La storia di un uomo,che riesce a vivere la fine di ogni notte ,come un momento di estrema privatezza e profondità affinché ogni suo pensiero, possa acquisire morbida consapevolezza ed interiorizzazione, permeandosi di silenziosità e luci ancora soffuse, nell’incanto di un giorno che nasce. Un uomo,che per lavoro,legge ogni giorno,le storie di vite qualunque,storie di sogni,storie di illusioni,storie di piccoli eroi della vita quotidiana,storie che,solo per il fatto di essere state fermate nella scrittura,possono gridare prepotentemente la loro esistenza.
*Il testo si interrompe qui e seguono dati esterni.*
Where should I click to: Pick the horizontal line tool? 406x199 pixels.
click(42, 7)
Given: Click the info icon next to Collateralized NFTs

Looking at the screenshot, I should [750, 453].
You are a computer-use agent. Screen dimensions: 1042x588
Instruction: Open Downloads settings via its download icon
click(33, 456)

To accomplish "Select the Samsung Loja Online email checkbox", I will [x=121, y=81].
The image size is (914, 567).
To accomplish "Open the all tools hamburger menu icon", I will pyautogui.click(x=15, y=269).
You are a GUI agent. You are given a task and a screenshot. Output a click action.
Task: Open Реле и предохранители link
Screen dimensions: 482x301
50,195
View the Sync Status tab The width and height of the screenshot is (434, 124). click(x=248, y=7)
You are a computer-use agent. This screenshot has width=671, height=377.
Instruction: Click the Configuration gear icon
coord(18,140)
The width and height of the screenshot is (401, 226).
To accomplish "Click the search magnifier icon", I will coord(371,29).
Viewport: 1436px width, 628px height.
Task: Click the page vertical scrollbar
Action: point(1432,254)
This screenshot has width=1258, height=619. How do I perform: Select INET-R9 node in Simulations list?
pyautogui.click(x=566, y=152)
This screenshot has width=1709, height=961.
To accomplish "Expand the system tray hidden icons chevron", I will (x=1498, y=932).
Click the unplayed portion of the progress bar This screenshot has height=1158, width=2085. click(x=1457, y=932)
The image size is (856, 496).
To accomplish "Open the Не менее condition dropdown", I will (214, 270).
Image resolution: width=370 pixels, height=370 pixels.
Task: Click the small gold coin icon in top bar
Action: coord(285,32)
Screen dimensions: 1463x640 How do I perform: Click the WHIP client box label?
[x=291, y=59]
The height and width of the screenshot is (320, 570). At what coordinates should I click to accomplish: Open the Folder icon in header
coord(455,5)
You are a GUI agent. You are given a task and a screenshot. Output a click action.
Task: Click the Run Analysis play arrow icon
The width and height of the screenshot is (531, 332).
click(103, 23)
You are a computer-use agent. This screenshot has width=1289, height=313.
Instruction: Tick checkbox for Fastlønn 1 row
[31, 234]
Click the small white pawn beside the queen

E tra queste,Giovanni Astengo, il protagonista del libro, viene colpito dal diario della mamma di Andrea,un dolcissimo e amabile ragazzo Down,che anela ad una libertà e ad una autonomia che la sua situazione non gli consente. Perché Giovanni Astengo,è anche il padre di Stella,anch’essa nata con la Sindrome di Down,una fragile e sensibile creatura che incarna “ la vita umana ricondotta a essenza e purezza” e da lui amata incondizionatamente,cosi’ come è adorata da Lorenzo,il fratello maggiore,appassionato di Italo Calvino e di basket,un ragazzo cresciuto troppo in fretta, nella consapevolezza di una famiglia “diversa” e che spesso sogna di compartire col padre, il grande segreto della scoperta dell’alba. C’è una moglie assente,schiacciata da un peso insostenibile per lei,un peso inasprito da un’insufficiente dialogo e da una carente complicità con il marito e c’è un padre scomparso, tanti anni prima, senza alcun apparente motivazione. E infine,c’è una casa ormai abbandonata che ancora risuona di vite felici e un vecchio telefono nero in bachelite,dimenticato in una stanza polverosa. E sara’ questo strumento che consentirà al protagonista,di “cavalcare” il tempo, in un continuo ritorno al passato ed al presente,permettendogli di riappropriarsi,non solo della realtà trascorsa, ma di confluire in una prospettiva di futuro prossimo,nella coscienza che solo la scrittura e la condivisione della sua storia,potranno dargli la certezza di aver veramente vissuto.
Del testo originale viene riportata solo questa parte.